> Set problem
Please give the rows again from the line that has "Task: Undo the last action via toolbar arrow" through the line that has "Action: pos(1410,127)", swapping "help button" for "support button" and leaving everything else unchanged.

> Data for the task
_ _ _ _ _

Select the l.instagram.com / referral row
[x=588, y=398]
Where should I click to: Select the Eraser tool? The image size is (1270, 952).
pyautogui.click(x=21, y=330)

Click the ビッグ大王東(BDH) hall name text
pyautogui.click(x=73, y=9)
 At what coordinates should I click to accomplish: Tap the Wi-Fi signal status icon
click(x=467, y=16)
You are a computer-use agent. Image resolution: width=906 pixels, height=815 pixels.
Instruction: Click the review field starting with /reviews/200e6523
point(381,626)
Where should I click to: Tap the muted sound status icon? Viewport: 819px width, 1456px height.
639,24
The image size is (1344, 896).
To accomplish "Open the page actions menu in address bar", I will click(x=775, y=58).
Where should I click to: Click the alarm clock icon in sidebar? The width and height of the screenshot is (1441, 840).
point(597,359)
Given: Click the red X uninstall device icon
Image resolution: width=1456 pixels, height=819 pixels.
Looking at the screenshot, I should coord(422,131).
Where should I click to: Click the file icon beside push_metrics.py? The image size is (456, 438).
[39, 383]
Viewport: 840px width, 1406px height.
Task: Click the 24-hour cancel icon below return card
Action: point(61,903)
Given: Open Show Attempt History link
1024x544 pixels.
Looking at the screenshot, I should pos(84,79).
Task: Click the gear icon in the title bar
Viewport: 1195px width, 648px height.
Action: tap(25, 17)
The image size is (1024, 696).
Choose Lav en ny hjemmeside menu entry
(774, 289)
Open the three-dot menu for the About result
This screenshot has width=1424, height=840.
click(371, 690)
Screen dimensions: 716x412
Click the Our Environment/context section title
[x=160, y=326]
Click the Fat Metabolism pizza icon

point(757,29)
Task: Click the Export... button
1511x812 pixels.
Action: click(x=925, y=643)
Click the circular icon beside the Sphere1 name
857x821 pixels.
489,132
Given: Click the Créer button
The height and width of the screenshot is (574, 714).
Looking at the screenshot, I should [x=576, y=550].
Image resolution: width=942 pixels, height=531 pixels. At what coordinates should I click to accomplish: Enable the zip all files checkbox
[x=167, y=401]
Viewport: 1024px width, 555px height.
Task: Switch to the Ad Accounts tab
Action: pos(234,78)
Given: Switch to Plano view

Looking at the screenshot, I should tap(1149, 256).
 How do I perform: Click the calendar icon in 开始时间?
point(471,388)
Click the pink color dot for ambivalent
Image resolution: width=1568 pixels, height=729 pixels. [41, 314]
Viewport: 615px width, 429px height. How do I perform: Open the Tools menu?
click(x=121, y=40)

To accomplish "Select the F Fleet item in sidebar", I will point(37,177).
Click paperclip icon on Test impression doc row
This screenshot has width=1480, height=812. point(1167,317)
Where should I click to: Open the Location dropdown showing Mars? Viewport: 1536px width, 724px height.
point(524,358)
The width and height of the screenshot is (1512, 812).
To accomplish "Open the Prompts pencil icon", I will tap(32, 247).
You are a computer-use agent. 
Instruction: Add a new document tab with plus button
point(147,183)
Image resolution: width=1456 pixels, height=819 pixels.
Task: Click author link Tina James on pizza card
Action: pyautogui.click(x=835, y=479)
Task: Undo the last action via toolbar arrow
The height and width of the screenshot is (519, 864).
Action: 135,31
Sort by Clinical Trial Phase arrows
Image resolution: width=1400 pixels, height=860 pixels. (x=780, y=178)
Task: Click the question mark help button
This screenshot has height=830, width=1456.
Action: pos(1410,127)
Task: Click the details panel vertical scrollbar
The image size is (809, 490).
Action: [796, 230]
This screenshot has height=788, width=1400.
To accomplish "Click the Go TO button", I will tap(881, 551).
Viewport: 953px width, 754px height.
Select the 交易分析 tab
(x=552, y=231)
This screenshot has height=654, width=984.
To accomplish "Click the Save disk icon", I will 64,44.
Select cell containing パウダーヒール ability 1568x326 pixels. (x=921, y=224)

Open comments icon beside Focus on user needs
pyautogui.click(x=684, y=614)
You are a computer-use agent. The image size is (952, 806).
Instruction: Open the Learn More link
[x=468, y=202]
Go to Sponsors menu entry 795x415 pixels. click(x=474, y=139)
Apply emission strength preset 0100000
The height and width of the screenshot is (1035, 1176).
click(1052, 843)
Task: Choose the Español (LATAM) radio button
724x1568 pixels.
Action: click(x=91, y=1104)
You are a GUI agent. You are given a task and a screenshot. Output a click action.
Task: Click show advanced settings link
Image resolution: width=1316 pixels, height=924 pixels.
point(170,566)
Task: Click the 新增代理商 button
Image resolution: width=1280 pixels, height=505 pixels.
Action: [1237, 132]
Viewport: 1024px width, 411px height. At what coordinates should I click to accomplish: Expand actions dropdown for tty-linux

_ _ _ _ _

> Response to this exercise
Task: Undo the last action via toolbar arrow
The height and width of the screenshot is (519, 864).
Action: 135,31
Sort by Clinical Trial Phase arrows
Image resolution: width=1400 pixels, height=860 pixels. (x=780, y=178)
Task: Click the question mark support button
This screenshot has height=830, width=1456.
Action: pos(1410,127)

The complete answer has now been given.